[START OF Records for the exercise]

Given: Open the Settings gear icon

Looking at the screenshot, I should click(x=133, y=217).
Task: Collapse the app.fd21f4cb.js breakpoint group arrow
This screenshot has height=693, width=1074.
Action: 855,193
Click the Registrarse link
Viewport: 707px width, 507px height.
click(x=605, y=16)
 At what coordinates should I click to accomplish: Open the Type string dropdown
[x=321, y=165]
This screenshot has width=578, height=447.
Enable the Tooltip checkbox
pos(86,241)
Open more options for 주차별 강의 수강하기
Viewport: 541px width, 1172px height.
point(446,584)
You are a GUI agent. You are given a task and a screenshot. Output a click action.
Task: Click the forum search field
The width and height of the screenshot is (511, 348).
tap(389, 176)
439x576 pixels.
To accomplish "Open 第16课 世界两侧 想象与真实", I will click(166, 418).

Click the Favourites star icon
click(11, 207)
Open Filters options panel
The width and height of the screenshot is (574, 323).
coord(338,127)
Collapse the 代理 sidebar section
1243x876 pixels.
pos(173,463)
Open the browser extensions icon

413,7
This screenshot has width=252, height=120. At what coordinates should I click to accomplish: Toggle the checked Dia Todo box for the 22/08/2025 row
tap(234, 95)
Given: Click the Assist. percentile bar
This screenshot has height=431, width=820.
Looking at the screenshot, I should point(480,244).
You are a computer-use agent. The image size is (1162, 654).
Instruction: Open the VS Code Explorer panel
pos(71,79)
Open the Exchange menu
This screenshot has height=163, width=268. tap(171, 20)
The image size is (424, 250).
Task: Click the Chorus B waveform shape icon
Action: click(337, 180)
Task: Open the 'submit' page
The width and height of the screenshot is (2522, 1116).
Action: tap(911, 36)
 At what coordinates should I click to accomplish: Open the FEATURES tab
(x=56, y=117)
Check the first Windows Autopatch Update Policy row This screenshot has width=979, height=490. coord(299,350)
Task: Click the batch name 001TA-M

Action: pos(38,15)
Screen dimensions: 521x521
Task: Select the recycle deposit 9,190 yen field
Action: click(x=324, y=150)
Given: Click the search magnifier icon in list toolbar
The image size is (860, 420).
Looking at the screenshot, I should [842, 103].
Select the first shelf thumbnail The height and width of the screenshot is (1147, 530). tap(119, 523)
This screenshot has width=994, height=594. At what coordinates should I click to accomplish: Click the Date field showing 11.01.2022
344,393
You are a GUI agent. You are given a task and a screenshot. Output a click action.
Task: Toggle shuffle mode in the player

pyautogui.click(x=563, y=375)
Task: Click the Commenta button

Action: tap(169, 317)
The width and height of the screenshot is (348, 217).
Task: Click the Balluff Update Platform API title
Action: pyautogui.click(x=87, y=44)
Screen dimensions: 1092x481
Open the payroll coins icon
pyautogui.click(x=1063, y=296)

[END OF Records for the exercise]

Exercise requirements> Reproduce every line of the data above without alteration.

Response>
Given: Open the Settings gear icon

Looking at the screenshot, I should click(x=133, y=217).
Task: Collapse the app.fd21f4cb.js breakpoint group arrow
This screenshot has height=693, width=1074.
Action: 855,193
Click the Registrarse link
Viewport: 707px width, 507px height.
click(x=605, y=16)
 At what coordinates should I click to accomplish: Open the Type string dropdown
[x=321, y=165]
This screenshot has width=578, height=447.
Enable the Tooltip checkbox
pos(86,241)
Open more options for 주차별 강의 수강하기
Viewport: 541px width, 1172px height.
point(446,584)
You are a GUI agent. You are given a task and a screenshot. Output a click action.
Task: Click the forum search field
The width and height of the screenshot is (511, 348).
tap(389, 176)
439x576 pixels.
To accomplish "Open 第16课 世界两侧 想象与真实", I will click(166, 418).

Click the Favourites star icon
click(11, 207)
Open Filters options panel
The width and height of the screenshot is (574, 323).
coord(338,127)
Collapse the 代理 sidebar section
1243x876 pixels.
pos(173,463)
Open the browser extensions icon

413,7
This screenshot has width=252, height=120. At what coordinates should I click to accomplish: Toggle the checked Dia Todo box for the 22/08/2025 row
tap(234, 95)
Given: Click the Assist. percentile bar
This screenshot has height=431, width=820.
Looking at the screenshot, I should point(480,244).
You are a computer-use agent. The image size is (1162, 654).
Instruction: Open the VS Code Explorer panel
pos(71,79)
Open the Exchange menu
This screenshot has height=163, width=268. tap(171, 20)
The image size is (424, 250).
Task: Click the Chorus B waveform shape icon
Action: click(337, 180)
Task: Open the 'submit' page
The width and height of the screenshot is (2522, 1116).
Action: tap(911, 36)
 At what coordinates should I click to accomplish: Open the FEATURES tab
(x=56, y=117)
Check the first Windows Autopatch Update Policy row This screenshot has width=979, height=490. coord(299,350)
Task: Click the batch name 001TA-M

Action: pos(38,15)
Screen dimensions: 521x521
Task: Select the recycle deposit 9,190 yen field
Action: click(x=324, y=150)
Given: Click the search magnifier icon in list toolbar
The image size is (860, 420).
Looking at the screenshot, I should [842, 103].
Select the first shelf thumbnail The height and width of the screenshot is (1147, 530). tap(119, 523)
This screenshot has width=994, height=594. At what coordinates should I click to accomplish: Click the Date field showing 11.01.2022
344,393
You are a GUI agent. You are given a task and a screenshot. Output a click action.
Task: Toggle shuffle mode in the player

pyautogui.click(x=563, y=375)
Task: Click the Commenta button

Action: tap(169, 317)
The width and height of the screenshot is (348, 217).
Task: Click the Balluff Update Platform API title
Action: pyautogui.click(x=87, y=44)
Screen dimensions: 1092x481
Open the payroll coins icon
pyautogui.click(x=1063, y=296)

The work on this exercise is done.